EDF1005 M W 8 am – 9:15 am
Howard Gardner changed the way people see education. Before he came along with the theories of multiple intelligences, teachers assumed all students learned the same way. If a student did not understand or had some difficulties learning that student was categorized as stupid or retarded. Howard Gardner defines intelligence as “the capacity to solve problems or to fashion products that are valued in one or more cultural settings.” (Sadker and Zittleman 37) Gardner identified 8 kinds of intelligence that more accurately defined the diverse nature of a human’s capability.
Howard Gardner was born on July 11, 1943. Gardner is an American psychologist and professor of Cognition and education at the Harvard School of Education at Harvard University. Originally a law student Gardner became inspired by Jean Piaget and began his work in developmental psychology. Gardner studied under Erik Erikson, David Riesman, and Jerome Bruner; all psychologists who helped develop the way Gardner saw the way human beings develop.
Gardner spent time in his career working with normal and gifted children, as well as brain-damaged adults. He began to develop theories on his research; in 1983 he published Frames of Mind which began to outline his theory of multiple intelligences. He is the author of twenty-nine books and hundreds of articles, all based on psychology. He developed the theory of multiple intelligences that capture the diversity of individual learners. Gardner also developed a theory of five minds and describes it in his book Five Minds for the Future; he speaks about the five new educational directions. He changed the educational world forever.

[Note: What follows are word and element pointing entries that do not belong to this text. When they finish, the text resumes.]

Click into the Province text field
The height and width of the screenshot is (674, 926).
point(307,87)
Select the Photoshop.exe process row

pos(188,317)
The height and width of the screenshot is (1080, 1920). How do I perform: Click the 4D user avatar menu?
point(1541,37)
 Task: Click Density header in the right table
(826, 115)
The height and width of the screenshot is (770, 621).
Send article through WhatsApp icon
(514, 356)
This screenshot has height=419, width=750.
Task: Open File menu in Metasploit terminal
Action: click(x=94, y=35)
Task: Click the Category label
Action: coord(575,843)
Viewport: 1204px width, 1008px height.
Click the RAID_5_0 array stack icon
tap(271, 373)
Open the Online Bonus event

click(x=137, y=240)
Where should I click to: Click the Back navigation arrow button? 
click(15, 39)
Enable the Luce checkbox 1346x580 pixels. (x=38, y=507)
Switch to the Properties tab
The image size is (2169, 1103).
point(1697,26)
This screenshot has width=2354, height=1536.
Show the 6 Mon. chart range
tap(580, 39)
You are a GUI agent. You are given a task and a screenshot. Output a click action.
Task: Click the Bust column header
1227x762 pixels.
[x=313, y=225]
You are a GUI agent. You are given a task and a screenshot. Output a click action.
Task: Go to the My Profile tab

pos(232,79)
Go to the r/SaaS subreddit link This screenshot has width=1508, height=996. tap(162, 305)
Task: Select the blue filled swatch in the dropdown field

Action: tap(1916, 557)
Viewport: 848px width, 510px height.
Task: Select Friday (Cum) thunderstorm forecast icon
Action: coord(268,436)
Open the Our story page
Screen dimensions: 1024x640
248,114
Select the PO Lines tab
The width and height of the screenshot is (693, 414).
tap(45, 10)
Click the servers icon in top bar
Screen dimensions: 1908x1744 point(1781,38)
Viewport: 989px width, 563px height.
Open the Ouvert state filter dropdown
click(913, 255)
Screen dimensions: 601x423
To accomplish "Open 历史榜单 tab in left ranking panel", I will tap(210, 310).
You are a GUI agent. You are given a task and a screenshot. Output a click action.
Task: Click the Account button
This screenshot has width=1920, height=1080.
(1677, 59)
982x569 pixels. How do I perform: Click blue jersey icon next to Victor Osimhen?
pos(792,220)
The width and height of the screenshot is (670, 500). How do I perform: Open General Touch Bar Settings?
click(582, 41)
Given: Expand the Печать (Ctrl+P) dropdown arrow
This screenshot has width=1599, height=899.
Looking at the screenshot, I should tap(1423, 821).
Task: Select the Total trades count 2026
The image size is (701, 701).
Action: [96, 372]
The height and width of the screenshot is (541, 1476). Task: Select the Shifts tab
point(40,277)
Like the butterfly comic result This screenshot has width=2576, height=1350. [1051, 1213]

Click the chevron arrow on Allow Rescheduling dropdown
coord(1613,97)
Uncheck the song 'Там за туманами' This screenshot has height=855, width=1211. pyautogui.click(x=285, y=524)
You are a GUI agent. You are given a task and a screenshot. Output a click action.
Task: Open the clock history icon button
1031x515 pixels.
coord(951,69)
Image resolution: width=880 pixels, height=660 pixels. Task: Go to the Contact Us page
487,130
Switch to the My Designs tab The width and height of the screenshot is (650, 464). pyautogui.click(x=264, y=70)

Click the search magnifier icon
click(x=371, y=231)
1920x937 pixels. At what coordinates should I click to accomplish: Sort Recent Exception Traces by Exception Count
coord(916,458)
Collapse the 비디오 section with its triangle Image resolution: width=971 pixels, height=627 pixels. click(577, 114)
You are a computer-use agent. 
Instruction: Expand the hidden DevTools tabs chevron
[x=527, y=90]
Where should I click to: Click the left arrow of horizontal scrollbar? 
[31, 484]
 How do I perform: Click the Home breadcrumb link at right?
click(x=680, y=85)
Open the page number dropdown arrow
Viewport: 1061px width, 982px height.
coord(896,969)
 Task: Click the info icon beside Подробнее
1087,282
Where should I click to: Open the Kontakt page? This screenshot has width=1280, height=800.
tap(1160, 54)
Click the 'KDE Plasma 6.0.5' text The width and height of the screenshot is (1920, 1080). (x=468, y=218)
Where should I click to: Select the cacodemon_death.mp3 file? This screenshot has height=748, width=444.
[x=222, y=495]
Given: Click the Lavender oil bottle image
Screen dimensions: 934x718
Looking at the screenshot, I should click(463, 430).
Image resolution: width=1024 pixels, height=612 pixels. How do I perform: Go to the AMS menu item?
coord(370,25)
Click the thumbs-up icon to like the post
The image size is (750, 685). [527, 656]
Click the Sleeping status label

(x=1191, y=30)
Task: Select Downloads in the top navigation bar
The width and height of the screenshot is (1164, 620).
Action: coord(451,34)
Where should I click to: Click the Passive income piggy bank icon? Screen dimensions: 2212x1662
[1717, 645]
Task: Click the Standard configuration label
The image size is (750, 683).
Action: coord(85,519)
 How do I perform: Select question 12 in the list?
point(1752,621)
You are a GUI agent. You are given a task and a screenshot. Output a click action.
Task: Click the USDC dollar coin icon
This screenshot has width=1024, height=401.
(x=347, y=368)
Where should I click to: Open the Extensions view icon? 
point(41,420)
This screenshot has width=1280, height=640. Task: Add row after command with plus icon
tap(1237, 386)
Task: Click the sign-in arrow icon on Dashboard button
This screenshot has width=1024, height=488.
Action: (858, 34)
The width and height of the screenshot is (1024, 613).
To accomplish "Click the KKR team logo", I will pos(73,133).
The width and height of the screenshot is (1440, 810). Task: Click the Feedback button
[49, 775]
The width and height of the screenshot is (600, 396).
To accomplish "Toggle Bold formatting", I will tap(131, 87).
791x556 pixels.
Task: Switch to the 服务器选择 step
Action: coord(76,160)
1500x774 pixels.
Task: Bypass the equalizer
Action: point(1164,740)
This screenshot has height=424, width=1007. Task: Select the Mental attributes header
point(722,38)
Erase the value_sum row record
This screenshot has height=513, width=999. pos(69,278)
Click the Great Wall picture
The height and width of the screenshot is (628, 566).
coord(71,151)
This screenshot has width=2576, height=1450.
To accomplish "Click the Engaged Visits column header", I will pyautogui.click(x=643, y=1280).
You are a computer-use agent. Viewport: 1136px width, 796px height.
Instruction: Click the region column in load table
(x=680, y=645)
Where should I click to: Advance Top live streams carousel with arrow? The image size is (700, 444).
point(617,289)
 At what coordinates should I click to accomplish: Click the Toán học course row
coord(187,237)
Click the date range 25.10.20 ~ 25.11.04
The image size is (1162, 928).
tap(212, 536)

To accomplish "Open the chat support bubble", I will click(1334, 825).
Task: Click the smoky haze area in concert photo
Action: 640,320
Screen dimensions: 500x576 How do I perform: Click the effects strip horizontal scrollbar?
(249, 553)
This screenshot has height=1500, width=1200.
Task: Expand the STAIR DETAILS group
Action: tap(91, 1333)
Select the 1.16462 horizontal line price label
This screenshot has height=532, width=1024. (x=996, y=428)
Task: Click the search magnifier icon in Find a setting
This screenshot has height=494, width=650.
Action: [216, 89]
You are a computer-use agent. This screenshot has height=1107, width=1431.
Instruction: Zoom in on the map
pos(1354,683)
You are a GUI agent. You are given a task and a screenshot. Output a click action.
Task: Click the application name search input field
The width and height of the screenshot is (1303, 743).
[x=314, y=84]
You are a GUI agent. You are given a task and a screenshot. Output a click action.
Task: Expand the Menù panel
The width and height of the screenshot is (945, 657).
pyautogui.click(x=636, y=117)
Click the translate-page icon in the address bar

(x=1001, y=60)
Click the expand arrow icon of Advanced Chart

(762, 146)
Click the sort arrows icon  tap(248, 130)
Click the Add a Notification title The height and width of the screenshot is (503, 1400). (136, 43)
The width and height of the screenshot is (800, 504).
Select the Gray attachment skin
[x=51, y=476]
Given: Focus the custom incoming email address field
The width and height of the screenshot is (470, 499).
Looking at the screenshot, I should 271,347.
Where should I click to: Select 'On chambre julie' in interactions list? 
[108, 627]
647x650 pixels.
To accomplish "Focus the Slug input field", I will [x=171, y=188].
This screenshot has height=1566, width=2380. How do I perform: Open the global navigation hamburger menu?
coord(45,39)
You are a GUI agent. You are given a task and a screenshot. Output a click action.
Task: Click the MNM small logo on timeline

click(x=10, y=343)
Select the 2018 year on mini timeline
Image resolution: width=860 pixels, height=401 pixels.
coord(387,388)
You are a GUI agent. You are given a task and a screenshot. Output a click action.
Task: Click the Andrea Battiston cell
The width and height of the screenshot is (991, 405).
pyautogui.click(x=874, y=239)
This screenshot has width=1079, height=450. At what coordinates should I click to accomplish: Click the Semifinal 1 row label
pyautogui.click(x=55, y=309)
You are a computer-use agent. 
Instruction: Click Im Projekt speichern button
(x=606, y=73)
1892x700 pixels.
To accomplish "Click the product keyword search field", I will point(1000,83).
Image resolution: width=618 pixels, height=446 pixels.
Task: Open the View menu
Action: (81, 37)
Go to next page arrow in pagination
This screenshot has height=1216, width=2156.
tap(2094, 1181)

Gardner’s theory of multiple intelligences focuses on the way people learn and the diverse nature of human capability. There are originally eight kinds of intelligences, not all of them are recognized in schools. The eight intelligences are: logical-mathematical, linguistic, bodily-kinesthetic, musical, spatial, interpersonal, intrapersonal, and naturalist. He goes to explain why the quality of a person’s individual performance might vary depending on different activities. Gardner still continues to develop on this theory along with his colleagues, which is how the ninth intelligence surfaced, existential intelligence.
Logical-mathematical intelligence is related to mathematical manipulations and discerning and solving logical problems. (Sadker and Zittleman) In other words, logical-mathematical intelligence means that an individual is analytical and is good with numbers as well as reasoning. Logical-mathematical intelligence can also be labeled as scientific thinking; according to Gardner this level of intelligence is found in gifted individuals. Linguistic intelligence is sensitivity to the meanings, sounds, and rhythms of words, as well as to the function of language as a whole. This kind of intelligence is also analytical and can be compared to logical intelligence. A person with damage to this area can understand words and sentences quite well but has difficulty putting words together in anything other than the simplest of sentences. (Gardner)
Bodily-kinesthetic intelligence is the ability to excel physically and to handle objects skillfully. Being in control of bodily movements in a natural thing, but those who are bodily-kinesthetic intelligent have the ability to perform in extraordinary ways, athletes and dancers are part of this group. Musical intelligence is the ability to produce pitch and rhythm, as well as to appreciate various forms of musical expression. Gardner believed that there was a biological link to particular intelligences, where certain parts of the brain play an important role in the perception and production of music.
Spatial intelligence is the ability to form a mental model of the spatial world and to maneuver and operate using that model.